Example: Working with Multiple Pyramid Levels

import fastslide

with fastslide.FastSlide.from_file_path('slide.tiff') as slide:
    # Get information about all pyramid levels
    print(f"Level count: {slide.level_count}")
    print(f"Level dimensions: {slide.level_dimensions}")
    print(f"Level downsamples: {slide.level_downsamples}")

    # Read the same region at different resolutions
    location = (10000, 15000)
    size = (256, 256)

    # Full resolution (level 0)
    region_l0 = slide.read_region(location=location, level=0, size=size).numpy()

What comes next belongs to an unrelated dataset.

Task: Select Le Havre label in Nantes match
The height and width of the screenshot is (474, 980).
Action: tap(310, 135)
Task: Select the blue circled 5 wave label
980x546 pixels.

    # 4× downsampled (level 2)
    # Convert coordinates to level 2 space
    x_l2, y_l2 = slide.convert_level0_to_level_native(
        location[0], location[1], level=2
    )
    region_l2 = slide.read_region(location=(x_l2, y_l2), level=2, size=size).numpy()

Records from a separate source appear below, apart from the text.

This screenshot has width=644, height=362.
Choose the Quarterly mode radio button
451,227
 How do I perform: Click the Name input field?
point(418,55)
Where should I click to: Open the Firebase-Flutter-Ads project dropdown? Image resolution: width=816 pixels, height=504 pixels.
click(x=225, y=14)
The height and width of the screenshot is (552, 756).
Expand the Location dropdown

    # Find best level for a specific downsample factor
    best_level = slide.get_best_level_for_downsample(8.0)
    print(f"Best level for 8× downsample: {best_level}")

Example: Multi-dimensional Reading (Channels, Z focal planes, T time points)

OME-TIFF and CZI files can store more than a single 2D plane: multiple fluorescence channels (C), a Z focal stack, and a T time series. FastSlide exposes these as a C·X·Y·Z·T hyper-volume. Each read_region selects one (z, t) plane and returns all channels of that plane; z and t default to 0, so 2D/brightfield code keeps working unchanged.

import fastslide

with fastslide.FastSlide.from_file_path('stack.ome.tiff') as slide:
    # Inspect the stack extent.
    print(f"Focal planes (Z): {slide.z_count}")
    print(f"Time points (T):  {slide.t_count}")
    print(f"Z spacing: {slide.z_spacing_um} µm")   # None if unknown
    print(f"T interval: {slide.t_interval_s} s")   # None if unknown

    # Or as a single dict.
    print(slide.get_stack_info())
    # {'z_count': 5, 't_count': 7, 'z_spacing_um': 0.5, 't_interval_s': 10.0}

    # Read the 3rd focal plane at the 2nd time point.
    region = slide.read_region(
        location=(0, 0),
        level=0,
        size=(512, 512),
        z=2,   # focal-plane index (0 = first plane)
        t=1,   # time-point index (0 = first time point)
    ).numpy()

    # Fluorescence planes carry independent channels (not RGB). The numpy
    # shape depends on the image's internal layout (see "Pixel layout" below):
    #   - interleaved / CONTIGUOUS -> (height, width, channels)  [HWC]
    #   - band-separate / SEPARATE -> (channels, height, width)  [CHW]
    for t in range(slide.t_count):
        for z in range(slide.z_count):
            img = slide.read_region((0, 0), level=0, size=(512, 512), z=z, t=t)
            # Normalize to a known layout instead of assuming one:
            arr = img.to_interleaved().numpy()  # (512, 512, channels), HWC

Per-image stacks are also available on individual images of a multi-image slide via slide.images[i].read_region(..., z=, t=) and slide.images[i].get_stack_info().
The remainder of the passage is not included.